Ricordo una vicenda tratta dal mio curriculum professionale. Si discuteva di un problema molto delicato e difficile: un collega, che lo aveva seriamente studiato, propose una soluzione ragionevole, al che il solito saputello d’occasione rispose che di simili soluzioni se ne sarebbero potute escogitare mille. Il bravo ed impegnato collega ribatté: “Mi accontento che me ne fornisca almeno una…”. La risposta fu un silenzio imbarazzato.
Al riguardo tolgo dal cassetto un episodio gustoso da raccontare. Si rappresentava il Trovatore di Giuseppe Verdi, un’opera “da loggione”, nel senso che sembra propria strutturata e concepita per soddisfare i gusti degli appassionati trincerati in piccionaia. Interprete principale era il tenore Richard Tucker, un fuoriclasse americano non molto noto al grande pubblico italiano, ma decisamente un grande cantante. Ebbene, alla prima rappresentazione, il loggione non gradì certe sue emissioni vocali di scuola americana e contestò ripetutamente la sua performance in modo clamoroso. Ricordo l’espressione attonita di mio padre, che non riusciva a capire un simile comportamento del pubblico e mi faceva cenni ripetuti di consenso alla interpretazione del grande cantante. Ma il bello venne durante un intervallo. Un loggionista assai critico fu incalzato da mio padre che gli chiese, un po’ provocatoriamente, da quali tenori avesse ascoltato migliori interpretazioni del ruolo di Manrico del Trovatore, in modo da poter così violentemente contestare quella di Tucker. Il loggionista, gonfio della propria ignoranza, rispose seccamente che aveva sentito cantare molto meglio il Trovatore da suo zio. A quel punto mio padre sbottò e chiuse la conversazione con una battuta lapidaria al limite dell’offensivo: “A m’ sa che to zio al fiss un gran äzon”.

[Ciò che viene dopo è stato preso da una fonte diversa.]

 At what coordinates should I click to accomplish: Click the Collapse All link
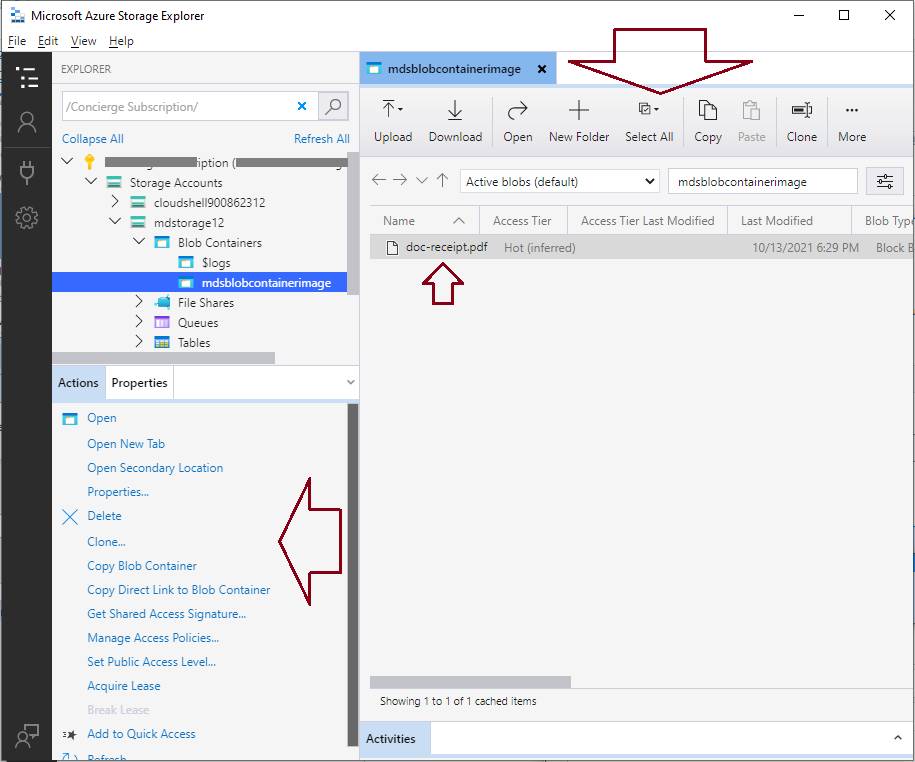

Non esistono soluzioni facili per problemi difficili, quindi sotto a chi tocca: a chi si riempie la bocca con lo slogan “due popoli-due stati l’invito pressante a passare finalmente dalle parole ai fatti; a chi non persegue l’obiettivo suddetto con sufficiente convinzione per storico scetticismo, spetta l’obbligo imprescindibile di metterne in campo un altro. L’importante è saper leggere la storia in modo completo e obiettivo, al di là delle faziosità e dei manicheismi, per costruire su di essa proposte serie per il futuro, rifiutandone lo svolgimento a livello di mero odio vendicativo e di reciproci intenti devastanti.